WordCount: how inefficient is McIlroy's soluti

2020-02-19 08:36发布

问题:

Long story short: in 1986 an interviewer asked Donald Knuth to write a program that takes a text and a number N in input, and lists the N most used words sorted by their frequencies. Knuth produced a 10-pages Pascal program, to which Douglas McIlroy replied with the following 6-lines shell script:

tr -cs A-Za-z '\n' |
tr A-Z a-z |
sort |
uniq -c |
sort -rn |
sed ${1}q

Read the full story at http://www.leancrew.com/all-this/2011/12/more-shell-less-egg/ .

Of course they had very different goals: Knuth was showing his concepts of literate programming and built everything from scratch, while McIlroy used a few common UNIX utilities to achieve the shortest source code.

My question is: how bad is that?
(Purely from a runtime-speed point of view, since I'm pretty sure we all agree that 6 lines of code is easier to understand/maintain than 10 pages, literate programming or not.)

I can understand that sort -rn | sed ${1}q may not be the most efficient way to extract the common words, but what's wrong with tr -sc A-za-z '\n' | tr A-Z a-z? It looks pretty good to me. About sort | uniq -c, is that a terribly slow way to determine the frequencies?

A few considerations:

  • tr should be linear time (?)
  • sort I'm not sure of, but I'm assuming it's not that bad
  • uniq should be linear time too
  • spawning processes should be linear time (in the number of processes)

回答1:

The Unix script has a few linear operations and 2 sorts. It will be calculation order O(n log(n)).

For Knuth algorithm for taking only the top N: http://en.wikipedia.org/wiki/Selection_algorithm Where you can have a few options in time and space complexity of the algorithm, but theoretically they can be faster for some typical examples with large number of (different) words.

So Knuth could be faster. Certainly because the English dictionary has limited size. It could turn log(n) in some large constant, though maybe consuming a lot of memory.

But maybe this question is better suited for https://cstheory.stackexchange.com/



回答2:

Doug McIlroy's solution has time complexity O(T log T), where T is the total number of words. This is due to the first sort.
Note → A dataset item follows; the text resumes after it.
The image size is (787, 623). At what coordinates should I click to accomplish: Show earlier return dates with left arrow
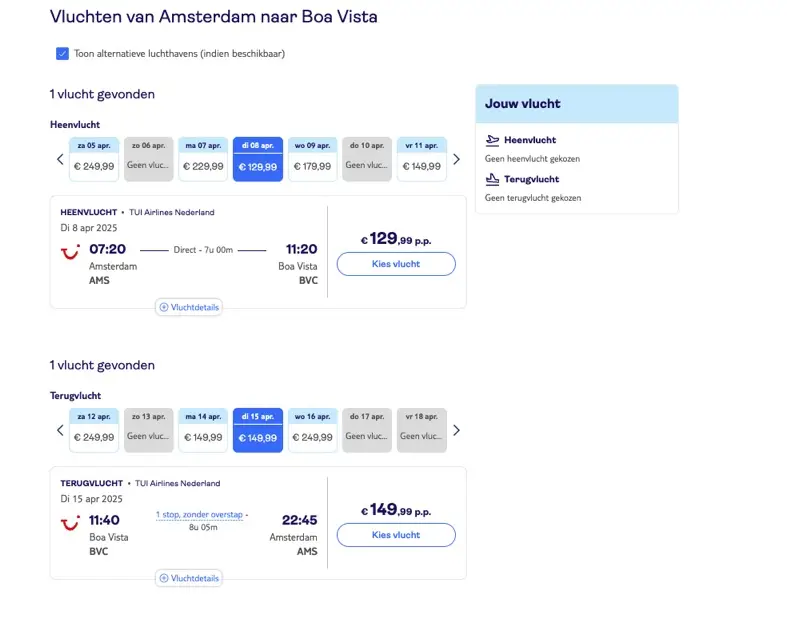click(60, 430)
For comparison, here are four faster solutions of the same problem:

Here is a C++ implementation with the upper bound time complexity O((T + N) log N), but practically – nearly linear, close to O(T + N log N).

Below is a fast Python implementation. Internally, it uses hash dictionary and heap with time complexity O(T + N log Q), where Q is the number of unique words:

import collections, re, sys

filename = sys.argv[1]
k = int(sys.argv[2]) if len(sys.argv)>2 else 10
reg = re.compile('[a-z]+')

counts = collections.Counter()
for line in open(filename):
    counts.update(reg.findall(line.lower()))
for i, w in counts.most_common(k):
    print(i, w)

And another Unix shell solution using AWK. It has time complexity O(T + Q log Q):

awk -v FS="[^a-zA-Z]+" '
{
    for (i=1; i<=NF; i++)
        freq[tolower($i)]++;
}
END {
    for (word in freq)
        print(freq[word] " " word)
}
' | sort -rn | head -10

Here is an extremely fast solution in Rust by Anders Kaseorg.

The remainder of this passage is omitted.